Level Line Difference
Another major difference between the two patterns is the level line difference. In a rising wedge, the resistance level is not a horizontal line. While in an ascending triangle the resistance level is a horizontal line. The support level is also different in both, inclined towards convergence in a wedge, moving towards the trend line in the ascending triangle.
A rising wedge indicates a reversal pattern while ascending wedge signifies a continuation pattern. The rising wedge pattern can occur at the mid of the downtrend as well. The ascending triangle pattern occurs mostly at the price breakout levels.
Although both patterns have the same highs and lows. But the volume is different in both points for both patterns. For rising wedge volume is higher for downswings. However, this volume is higher in downswings for ascending triangles. For deeper understanding keep this difference in mind.
The ascending triangles have flat tops with high prices or lows. On the other hand, the rising wedge does not show a flat top. The reason is that the angle of inclination is different in both patterns. It narrows down in wedge.
The slop in the rising wedge is pointed upwards. On the other hand, the slope in ascending triangles is drawn in a straight line. This slope is a horizontal line that is approaching the convergence line.
When trading for a rising wedge, consider the bottom line as a resistance line or signal line. It is important to look for breakouts and pullbacks. In ascending triangle breakout may result in an uptrend. The best thing to trade in an ascending triangle is to wait for a breakout.
Pros & Cons of Rising Wedge
It is knowledgeable to know the pros and cons of the rising wedge before using it as an indicator.
Let’s read out some of its pros and cons below:
- This indicator can be applied to multiple types of markets such as forex and commodity
- Pro traders can easily identify this pattern and they know entry, exit, and stop-loss points very well
- If traded correctly, it can provide optimum profit on every trade.
- It can confuse the novice trader easily.
- It is not accurate with the particular type of trend
- It requires the support of other indicators and oscillators for confirmation.
Pros & Cons of Ascending Wedge
It is important to know the pros and cons of the ascending triangle before using it as an indicator. Let’s read out some of its pros and cons below:
- Identifying this pattern is very easy. It is a clear pattern.
- It provides an excellent opportunity for traders to get profit from short-term trades.
- The life of the pattern is medium, not so long.

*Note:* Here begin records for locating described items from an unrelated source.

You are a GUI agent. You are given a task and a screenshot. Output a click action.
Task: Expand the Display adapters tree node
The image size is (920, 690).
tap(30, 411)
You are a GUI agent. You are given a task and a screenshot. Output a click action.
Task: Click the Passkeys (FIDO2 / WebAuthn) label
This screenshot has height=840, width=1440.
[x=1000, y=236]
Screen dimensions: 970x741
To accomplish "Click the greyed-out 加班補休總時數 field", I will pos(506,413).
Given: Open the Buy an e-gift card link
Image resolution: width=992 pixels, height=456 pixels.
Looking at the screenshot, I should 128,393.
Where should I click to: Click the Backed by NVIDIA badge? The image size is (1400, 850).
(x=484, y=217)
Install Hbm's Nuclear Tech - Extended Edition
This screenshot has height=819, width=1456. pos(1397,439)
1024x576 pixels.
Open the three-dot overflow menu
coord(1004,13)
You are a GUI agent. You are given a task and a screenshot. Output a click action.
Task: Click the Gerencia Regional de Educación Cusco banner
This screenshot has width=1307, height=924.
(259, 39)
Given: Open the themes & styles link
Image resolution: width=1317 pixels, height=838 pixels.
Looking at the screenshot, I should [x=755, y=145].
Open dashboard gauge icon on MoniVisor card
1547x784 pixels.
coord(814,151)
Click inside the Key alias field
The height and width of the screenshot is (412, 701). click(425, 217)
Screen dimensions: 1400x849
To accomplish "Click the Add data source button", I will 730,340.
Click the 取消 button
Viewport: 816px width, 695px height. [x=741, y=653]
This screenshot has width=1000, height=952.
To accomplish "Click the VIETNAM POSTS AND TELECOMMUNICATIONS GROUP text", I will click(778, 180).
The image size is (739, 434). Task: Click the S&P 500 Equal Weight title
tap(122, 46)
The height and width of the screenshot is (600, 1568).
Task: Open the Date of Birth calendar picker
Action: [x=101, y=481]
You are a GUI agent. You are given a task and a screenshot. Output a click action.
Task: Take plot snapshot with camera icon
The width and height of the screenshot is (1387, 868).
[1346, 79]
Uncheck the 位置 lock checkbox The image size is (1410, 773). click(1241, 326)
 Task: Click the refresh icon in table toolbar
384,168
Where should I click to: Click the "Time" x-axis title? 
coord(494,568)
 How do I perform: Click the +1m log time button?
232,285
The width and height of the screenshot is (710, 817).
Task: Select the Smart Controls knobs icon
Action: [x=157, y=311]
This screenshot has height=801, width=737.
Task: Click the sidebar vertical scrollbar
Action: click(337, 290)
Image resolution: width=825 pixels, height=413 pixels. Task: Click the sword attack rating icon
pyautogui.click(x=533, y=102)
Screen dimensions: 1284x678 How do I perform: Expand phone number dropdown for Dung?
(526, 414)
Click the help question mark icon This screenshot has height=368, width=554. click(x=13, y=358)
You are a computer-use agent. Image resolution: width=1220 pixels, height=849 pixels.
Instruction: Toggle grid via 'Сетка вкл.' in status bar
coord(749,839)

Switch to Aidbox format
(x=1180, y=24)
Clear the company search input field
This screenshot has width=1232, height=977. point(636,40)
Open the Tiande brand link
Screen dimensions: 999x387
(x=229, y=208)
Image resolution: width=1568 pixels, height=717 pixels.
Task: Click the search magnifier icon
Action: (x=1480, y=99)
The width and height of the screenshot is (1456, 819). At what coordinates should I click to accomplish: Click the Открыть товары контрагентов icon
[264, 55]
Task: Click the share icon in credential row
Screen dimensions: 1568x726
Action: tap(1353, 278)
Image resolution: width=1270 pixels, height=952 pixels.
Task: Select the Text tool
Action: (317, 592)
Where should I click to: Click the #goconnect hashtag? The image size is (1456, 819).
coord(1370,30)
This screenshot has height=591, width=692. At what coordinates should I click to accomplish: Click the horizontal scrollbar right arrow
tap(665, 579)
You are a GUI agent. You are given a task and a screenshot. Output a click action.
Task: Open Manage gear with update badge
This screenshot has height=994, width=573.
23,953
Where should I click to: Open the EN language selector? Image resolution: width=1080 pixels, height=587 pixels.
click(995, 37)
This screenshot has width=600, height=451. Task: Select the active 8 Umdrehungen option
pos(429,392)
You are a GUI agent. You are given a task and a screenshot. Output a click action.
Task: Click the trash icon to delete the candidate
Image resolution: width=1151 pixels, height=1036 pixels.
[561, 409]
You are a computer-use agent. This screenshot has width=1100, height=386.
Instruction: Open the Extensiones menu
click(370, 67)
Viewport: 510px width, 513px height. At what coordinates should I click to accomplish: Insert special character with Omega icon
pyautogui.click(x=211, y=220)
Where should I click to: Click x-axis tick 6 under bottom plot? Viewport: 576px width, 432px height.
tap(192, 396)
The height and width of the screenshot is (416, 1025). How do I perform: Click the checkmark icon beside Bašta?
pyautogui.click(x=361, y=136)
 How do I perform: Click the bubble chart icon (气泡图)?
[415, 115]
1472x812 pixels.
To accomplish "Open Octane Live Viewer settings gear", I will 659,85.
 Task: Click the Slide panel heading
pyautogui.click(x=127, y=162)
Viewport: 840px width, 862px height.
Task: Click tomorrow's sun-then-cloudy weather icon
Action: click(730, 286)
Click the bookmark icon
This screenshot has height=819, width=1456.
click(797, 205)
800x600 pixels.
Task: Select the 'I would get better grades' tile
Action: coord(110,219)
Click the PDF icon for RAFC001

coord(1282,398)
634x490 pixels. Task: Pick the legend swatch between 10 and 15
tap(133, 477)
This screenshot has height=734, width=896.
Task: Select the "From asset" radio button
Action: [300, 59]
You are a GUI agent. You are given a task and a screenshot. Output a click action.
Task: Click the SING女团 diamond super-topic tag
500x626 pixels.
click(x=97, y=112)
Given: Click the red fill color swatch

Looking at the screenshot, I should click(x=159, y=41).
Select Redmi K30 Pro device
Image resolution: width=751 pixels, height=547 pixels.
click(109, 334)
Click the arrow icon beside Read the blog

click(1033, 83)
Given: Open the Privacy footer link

- It can go in a downtrend, no confirmation
- Breakout in this trend can be false
Frequently Asked Questions
Is a Rising wedge bullish?
The pattern of rising wedge signals a bullish reversal. It is bearish itself. It indicates that the bullish trend is about to end here. It can occur anywhere even in between the downtrend. It will break out bearish.
What does a rising wedge indicate?
A rising wedge indicates that the next price move will be bearish. You can benefit from it by short position. It also indicates the reversal of pattern when bears dominate in the market. Price will either move upward or downward depending on trendline breakout.
Is an ascending triangle bullish?
Yes, ascending triangles are bullish. It indicates that the market is about to grow higher. It has a series of higher lows approaching. Pro traders make entries as the price breaks out along the resistance level.
To conclude both patterns do the same function yet they are different. Trendlines, slope, angle of inclination, all are different. The rising wedge is an indication of a trend reversal while ascending triangle is an indication of the continuation of the trend.
Read the pros and cons of trading in both patterns before opening a position. If you are trading successfully in both patterns, do write to us below in the comment box.